1 CO_2 airborne fraction

The CO_2 airborne fraction is the portion of anthropogenic CO_2 emissions that remains in the atmosphere. This is an important factor in the carbon cycle, playing a critical role in assessing how human actions influence the climate system. Consequently, it attracts significant scientific interest. Previous studies on its estimation include (Canadell et al. 2007, 2023; Le Quéré et al. 2009; Raupach et al. 2014; Bennedsen, Hillebrand, and Koopman 2019, 2023). Recently, Bennedsen, Hillebrand, and Koopman (2024) proposed a regression-based approach using ordinary least squares (OLS) to estimate the CO_2 airborne fraction. Their analysis demonstrates that, given mild assumptions, regression yields superior statistical properties compared to the conventional method of calculating it as a ratio. The authors report a point estimate of the airborne fraction over 1959–2022 of 47.4%(± 1.1%; 1\sigma) for their preferred specification including additional covariates.

A statistical challenge not fully explored by Bennedsen, Hillebrand, and Koopman (2024) is the impact of measurement errors on OLS estimation. We show that measurement errors in emissions can bias the estimates of the CO_2 airborne fraction. To alleviate these concerns, Bennedsen, Hillebrand, and Koopman (2024) used Deming regression (Deming 1943) to obtain estimates robust to measurement errors. However, Deming regression demands some strong assumptions and presents several computational challenges.

On the one hand, Deming regression requires knowledge of the ratio of measurement error variances. In fields like chemistry, researchers might have a certain understanding of this ratio. This assumption is rarely met in the climate data. For example, Bennedsen, Hillebrand, and Koopman (2024) considered five different values for this parameter.

On the other hand, Deming regression assumes that the measurement errors follow a Gaussian distribution. This assumption is at odds with one of the main statistical properties of the OLS estimate suggested by Bennedsen, Hillebrand, and Koopman (2024). The authors motivated the use of OLS by the fact that the estimate follows a central limit theorem with a limiting Gaussian distribution, and the derivation does not require assuming that the error term has a Gaussian distribution. This property is not shared by the classical method based on a ratio, where Gaussianity must be assumed for the estimator to have a Gaussian distribution.

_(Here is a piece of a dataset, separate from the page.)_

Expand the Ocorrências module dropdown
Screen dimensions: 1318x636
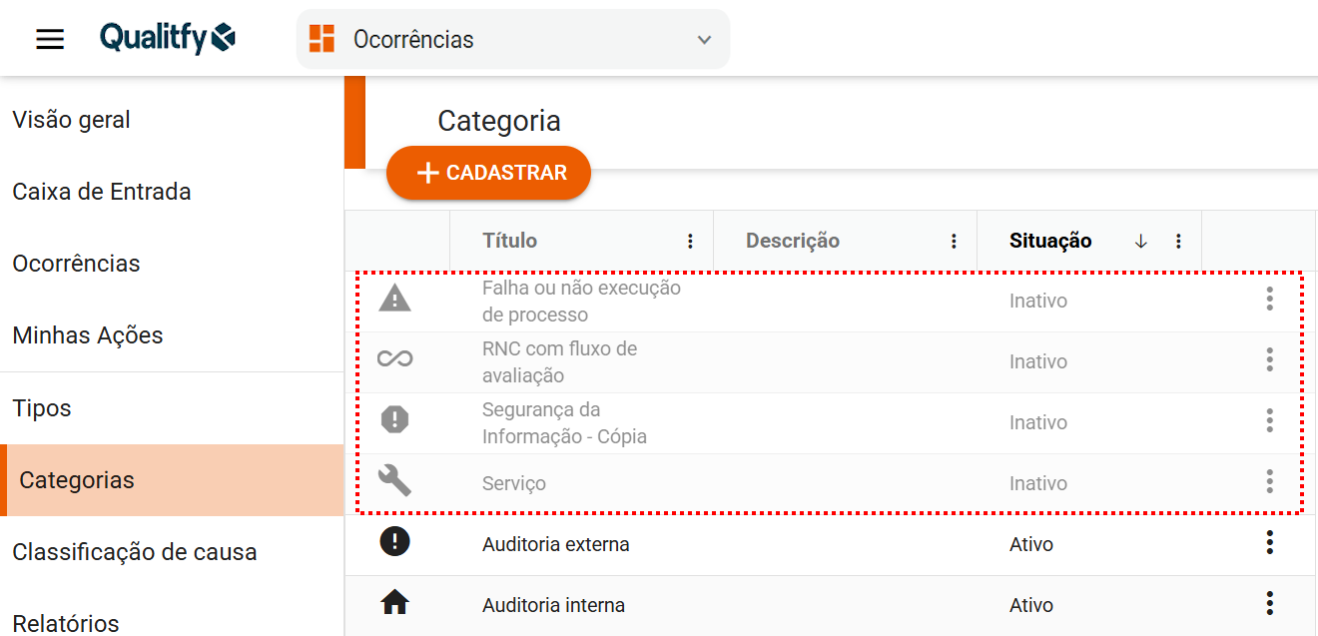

Moreover, Deming regression presents additional computational challenges. First, closed-form expressions for estimates in the multivariate setting are not available. This point is of great relevance given that the preferred specification of Bennedsen, Hillebrand, and Koopman (2024) to estimate the CO_2 airborne fraction includes additional covariates in a multivariate specification. Second, standard errors and confidence intervals for Deming regression estimates are not available in closed-form expressions. The authors do not report on either for their estimates.

Inspired by these findings, this article contributes to the existing literature in multiple ways. First, it extends Deming regression to address the computational challenges. We introduce a straightforward approach to obtain estimates in the multivariate case and propose using bootstrap to compute standard errors and confidence intervals. Furthermore, we propose the use of instrumental variables (IV) (Reiersøl 1941; Durbin 1954; Sargan 1958) to estimate the CO_2 airborne fraction. IV is robust to measurement errors with a limiting Gaussian distribution without relying on a Gaussian assumption for the errors nor knowledge about their variances. In addition, IV can be easily extended to the multivariate setting and standard errors and confidence intervals can be obtained analytically. Hence, IV addresses all of the technical challenges of Deming regression and is our preferred method to estimate the CO_2 airborne fraction.

Our point estimate of the CO_2 airborne fraction is 44.8%(± 1.4%; 1\sigma) for the simple specification, and 47.3%(± 1.1%; 1\sigma) for the extended specification. We show that these estimates are not statistically different from the OLS estimates while being robust to measurement errors without relying on additional assumptions. Notably, given the discussion above on the Deming regression, this article is the first to provide estimates robust to measurement errors for the extended specification with additional covariates.

2 Data

Figure 1 shows the data used in this study. All data cover the period 1959–2022 and is measured yearly.

CO_2 atmospheric concentration

CO_2 anthropogenic emission measures

Volcanic activity index

ENSO and detrended ENSO
Figure 1: Data used in this study. Top left: atmospheric CO_2 concentration. Top right: CO_2 emissions from anthropogenic sources. Bottom left: volcanic activity index. Bottom right: El Niño Southern Oscillation (ENSO) index and detrended ENSO index. Data sources are described in the text.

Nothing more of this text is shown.